- Exercise passage -
-------
3.1 Decreased hard-seededness of isi2

Seeds preserved at 4°C for one, six, and twenty-four months after harvest were submerged in water. In wild-type V. stipulacea, water uptake at one month after watering was 1% in 1-month-old seeds, 11% in 6-month-old seeds, and 28% in 2-year-old seeds. These results indicate that water uptake was low in young seeds but higher in older wild-type seeds (Figure 1A, Supplementary Table 1). In contrast, water uptake in isi2 mutant seeds was consistently higher at 96–98% a month after submersion regardless of the storage period but tended to be higher for older seeds until 3 days of submersion (Figure 1A, Supplementary Table 1).

FIGURE 1

Figure 1 Characterization of the isi2 mutant. Seed water uptake over time as a function of storage period (A). White shapes indicate the wild-type and gray shapes indicate the isi2 mutant. Squares, one-month-old seeds; circles, six-month-old seeds; triangles, two-year-old seeds. N=7. 3D-rendered images facing the hilum (B, C) and longitudinal sections of centers (D, E) from computed tomography (CT) scans of wild-type (B, D) and the isi2 mutant (C, E) seeds six hours after submergence in a contrasting agent. White areas indicate the presence of the agent. The white arrowheads indicate the lens. 50X images facing the hilum with a 500 μm scale bar (F, G), and 500X images of the dotted square photographs F and G with a 50 μm scale bar (H, I) from scanning electron microscopy (SEM) of the surfaces of the wild-type (F, H) and isi2 mutant (G, I) seeds. White arrowheads indicate the lens groove. Cross sections of coats observed under an optical microscope of wild-type (J) and the isi2 mutant (K) seeds.
-------
Stored items
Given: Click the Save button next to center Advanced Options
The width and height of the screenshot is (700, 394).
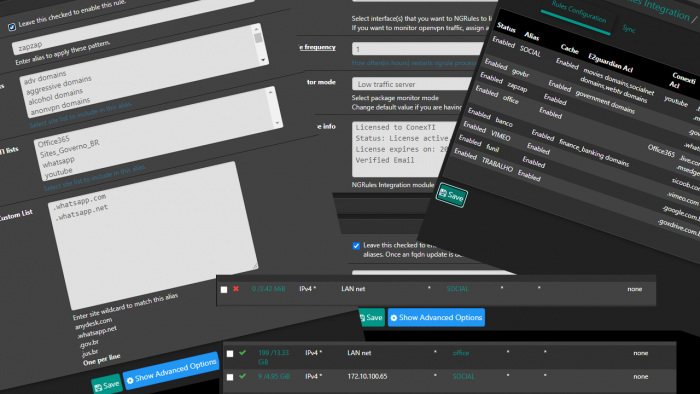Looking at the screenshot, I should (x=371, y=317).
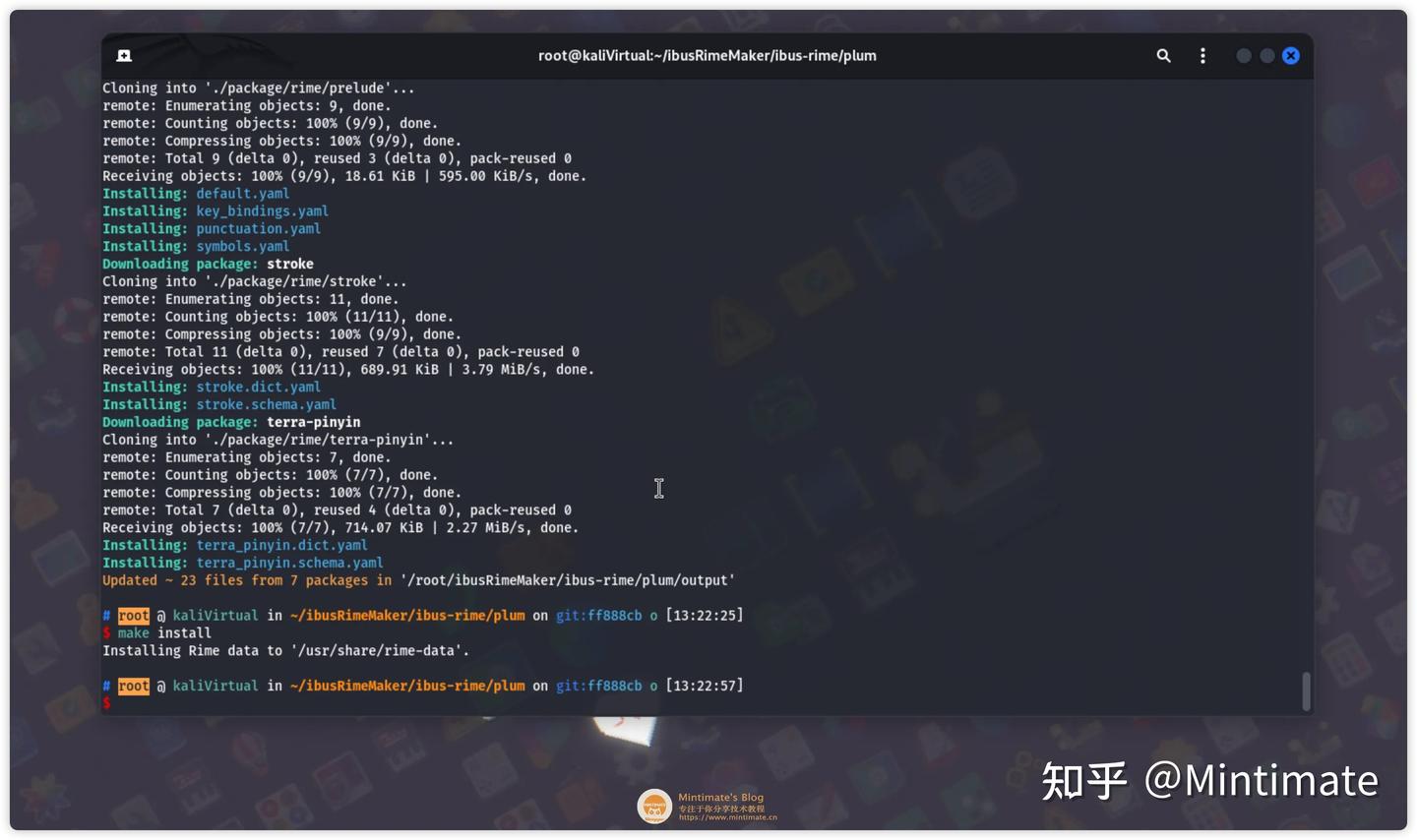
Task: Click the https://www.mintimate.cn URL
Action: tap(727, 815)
-------
- Exercises to complete -
1 – Duplicate part of the isi2 seed passage word for word, starting with "Seeds preserved at" and going on through "submersion (Figure 1A, Supplementary Table 1).".
2 – Pick up the isi2 seed passage after its last sentence and continue writing it.
The rows are material separate from the isi2 seed passage.

- Answers for the exercise -
1 –
Seeds preserved at 4°C for one, six, and twenty-four months after harvest were submerged in water. In wild-type V. stipulacea, water uptake at one month after watering was 1% in 1-month-old seeds, 11% in 6-month-old seeds, and 28% in 2-year-old seeds. These results indicate that water uptake was low in young seeds but higher in older wild-type seeds (Figure 1A, Supplementary Table 1). In contrast, water uptake in isi2 mutant seeds was consistently higher at 96–98% a month after submersion regardless of the storage period but tended to be higher for older seeds until 3 days of submersion (Figure 1A, Supplementary Table 1).

2 –
In addition, CT scanning identified water entry at the lens in the isi2 mutant (Figure 1B, C). Longitudinal sections showed entry into the cotyledon through the lens (Figure 1D, E). SEM revealed that the seed coat microstructure of isi2 was different from that of the wild-type. The mutant had decreased honeycomb-like epicuticular wax deposition in the lens groove compared to the wild-type; however, no differences were observed in the entire seed coat (Figure 1F-I, Supplementary Figure 1). Similarly, optical microscopy revealed no reproducible differences in seed coat cross sections between the mutant and the wild-type (Figure 1J, K). Three biological replicates are shown in the Supplementary Figure 2.

3.2 Whole-genome sequencing and annotation

We sequenced the wild-type genome and obtained 20.62 Gbp of HiFi reads. De novo assembly generated 823 contigs with a total length of 413.48 Mbp and an N50 length of 11.87 Mbp (Table 2). We constructed a genetic map of the 11 chromosomes based on 1,163 SNP markers derived from RAD-seq and anchored 44 contigs to it. These anchored contigs spanned 387.57 Mbp, covering 88% of the estimated genome size (441.54 Mbp). The repetitive fraction of the genome was 38% (156.62 Mbp), smaller than that of the V. angularis genome (45%). The most abundant class of repetitive elements was Gypsy type LTR-retrotransposons (7.5%), followed by unknown (6.8%) and Copia type (6.4%) LTR-retrotransposons.

TABLE 2

Table 2 Vigna stipulacea genome assembly statistics.

We identified 30,963 protein-coding genes by combining ab initio-based, transcriptome-based, and protein-based approaches (Table 2). BUSCO analysis of the embryophyta_odb10 dataset showed 98.7% completeness in the predicted proteins, slightly higher than our previous version (95.8%; Takahashi et al., 2019).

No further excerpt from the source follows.